2. The sufficiency of the evidence concerning the possession with intent to distribute indictment. The defendant argues that the judge erred in denying his motion for a required
finding of not guilty. He claims that the Commonwealth did not introduce sufficient evidence for a rational jury to find, beyond a reasonable doubt, that the defendant was guilty of possession of heroin with intent to distribute, because the small amount of heroin seized supports equally an inference of distribution and an inference of personal use.
"Intent is a factual matter that may be proved by circumstantial evidence." Commonwealth v. LaPerle, 19 Mass. App. Ct. 424 , 427 (1985). The amount of heroin (.32 grams) seized by the police was small. The fact that the amount of drugs seized was small does not, by itself, require a finding of not guilty to so much of the indictment as states "intent to distribute." A dealer's inventory of drugs may have been reduced before his arrest to a small amount by a number of sales. Therefore, we examine other evidence introduced by the Commonwealth in regard to the indictment.

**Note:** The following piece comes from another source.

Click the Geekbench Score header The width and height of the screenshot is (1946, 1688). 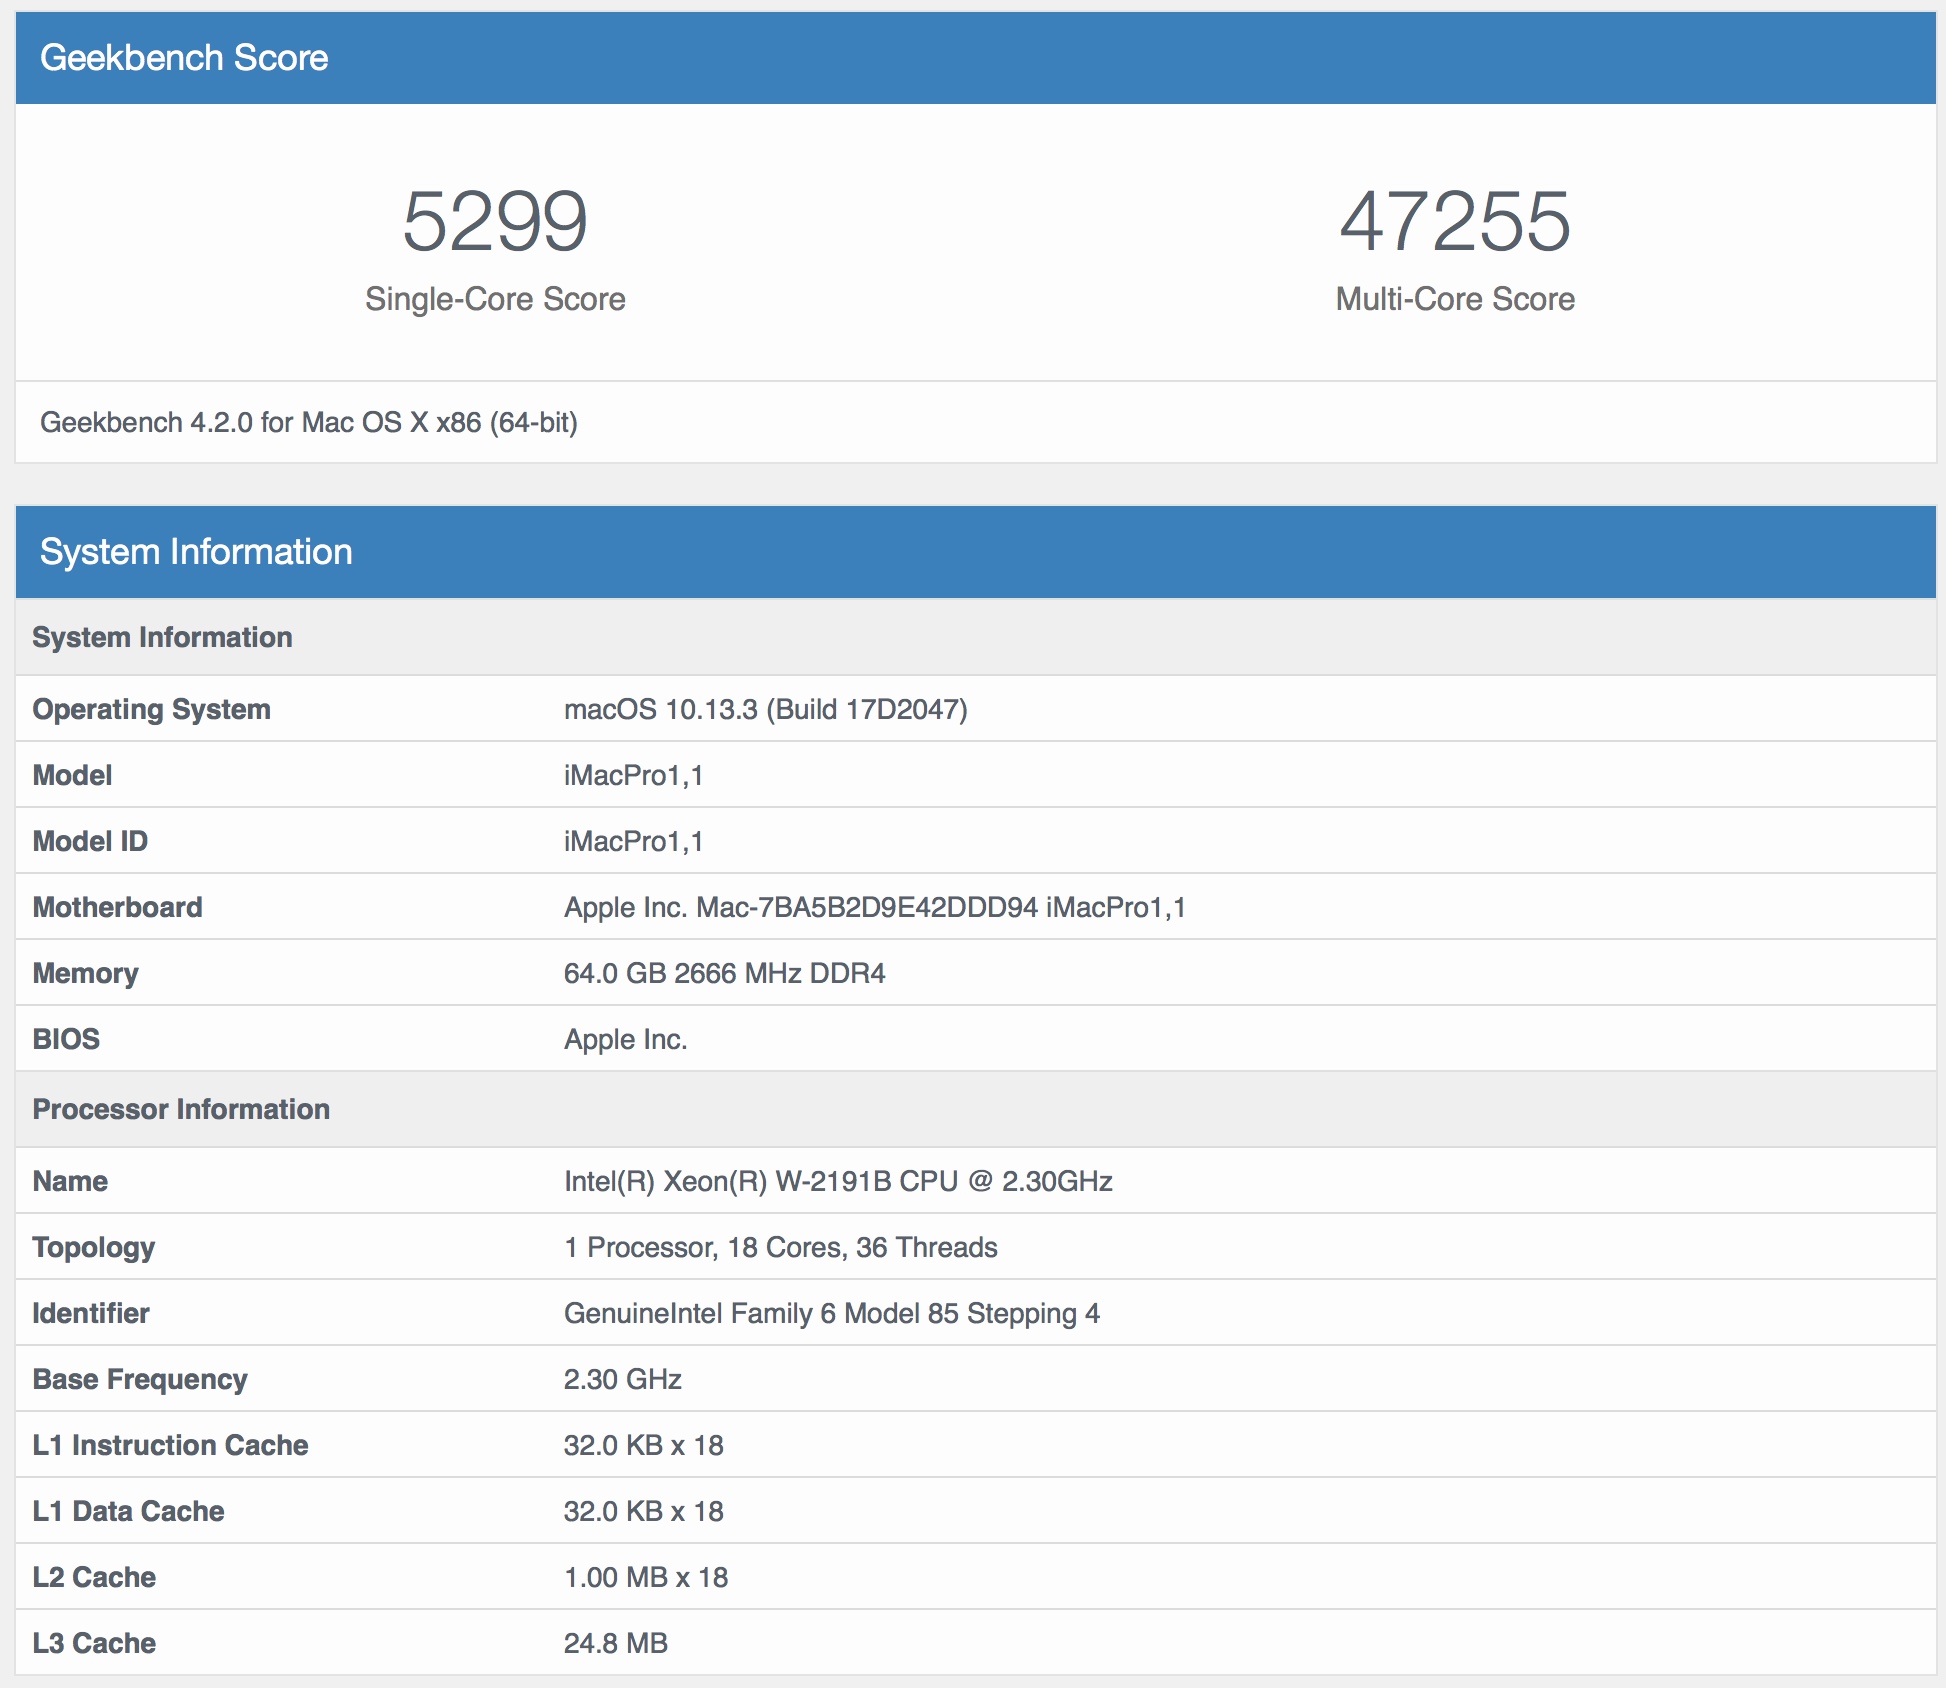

The drugs that were seized were in ten glassine packets held together by an elastic band. Such packaging was considered to be a bundle which, according to the testimony, was consistent with distribution rather than personal use. See Commonwealth v. Davis, 376 Mass. 777 , 779, 788 (1978), which held that the form of packaging is a recognized factor in the question of intent to distribute. According to expert testimony, a bundle would bring approximately $180 to $200 when sold. Further, each bag had a "scorpion" mark which was indicative of an individual dealer's brand name. The defendant was arrested in an area of high drug activity. Finally, the defendant, although unemployed, in addition to the heroin, had $167 in loose currency in his pocket when arrested. Although the decision whether to allow or deny the defendant's motion for a required finding of not guilty was a close one, we think that the combination of factors enumerated above made it a proper case for submission to the jury.
The judgment on the indictment charging the defendant with a violation of G. L. c. 94C, Section 32J, is reversed, the verdict is set aside, and judgment is to be entered for the defendant.
The judgment on the indictment charging possession with intent to distribute heroin is affirmed.
[Note 1] Our holding that the Commonwealth must establish the type of school does not, we think, set up a heavy burden for the prosecution to bear. The arresting officer or any other witness may testify that the school in question is an elementary, vocational, or secondary school if he or she has personal knowledge of that fact. A principal of the school, an employee of the school, or anyone associated with the school may testify as to the type of school. Of course, the parties may stipulate to that fact.
Whether a particular school is an elementary, vocational, or secondary school does not seem to us to be a proper subject of judicial notice at the trial level as a matter of common knowledge. See Commonwealth v. Green, 408 Mass. 48 , 50 & n.2 (1990).
Nor does the term "academy" necessarily signify an elementary, vocational, or secondary school. See G. L. c. 73, Section 1 (Massachusetts Maritime Academy is a "nautical college").